— begin —

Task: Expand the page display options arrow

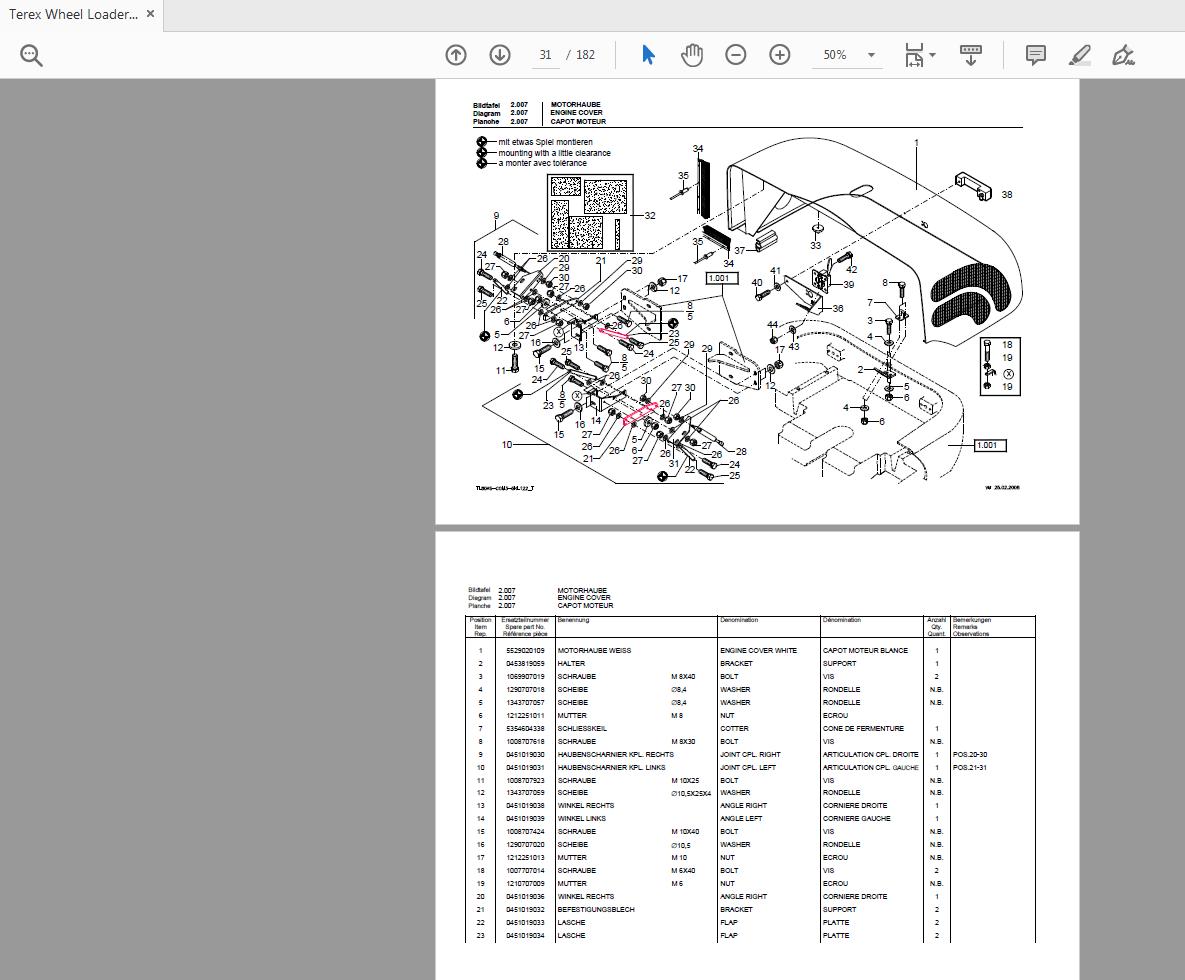Action: click(x=931, y=55)
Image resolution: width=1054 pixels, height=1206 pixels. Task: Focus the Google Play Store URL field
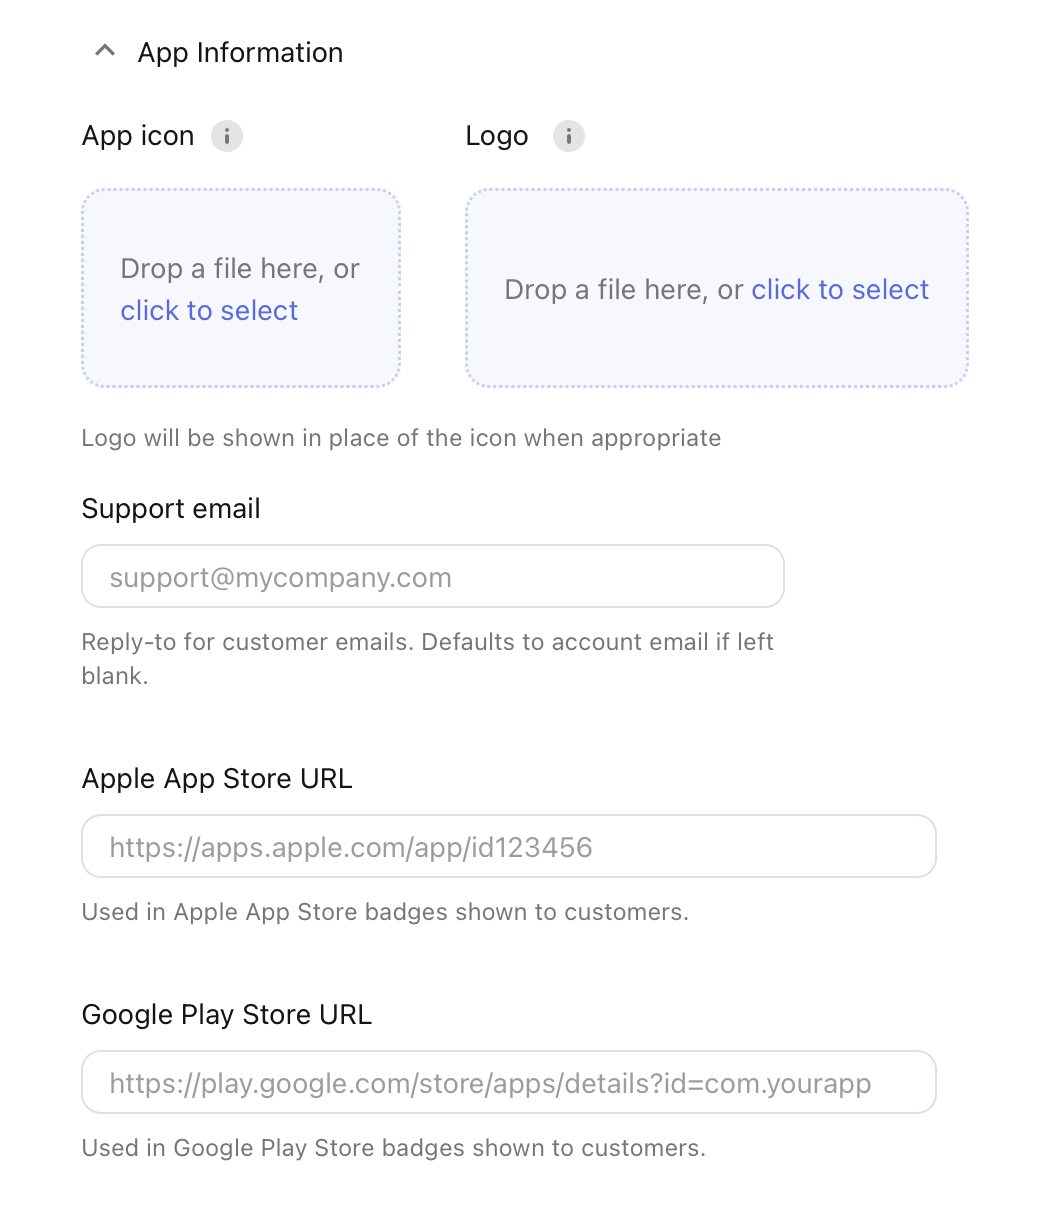pos(508,1083)
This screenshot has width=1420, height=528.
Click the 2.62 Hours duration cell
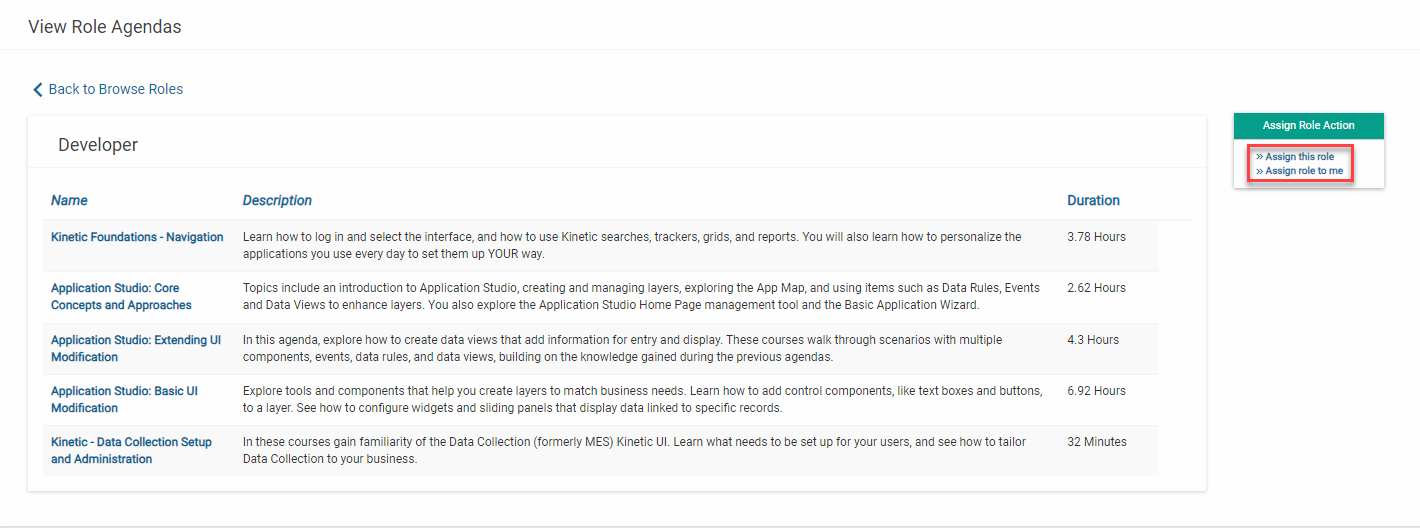pyautogui.click(x=1096, y=288)
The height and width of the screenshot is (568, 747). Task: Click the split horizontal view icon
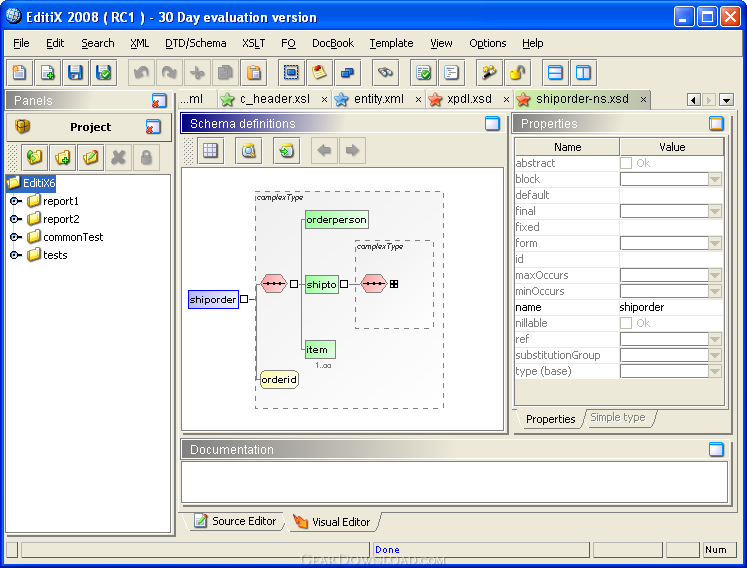[x=555, y=72]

— end —

Objective: Count how many of the rows above contain the string "height", treating uppercase and lowercase as different. Reply with the number alone.

Task output: 3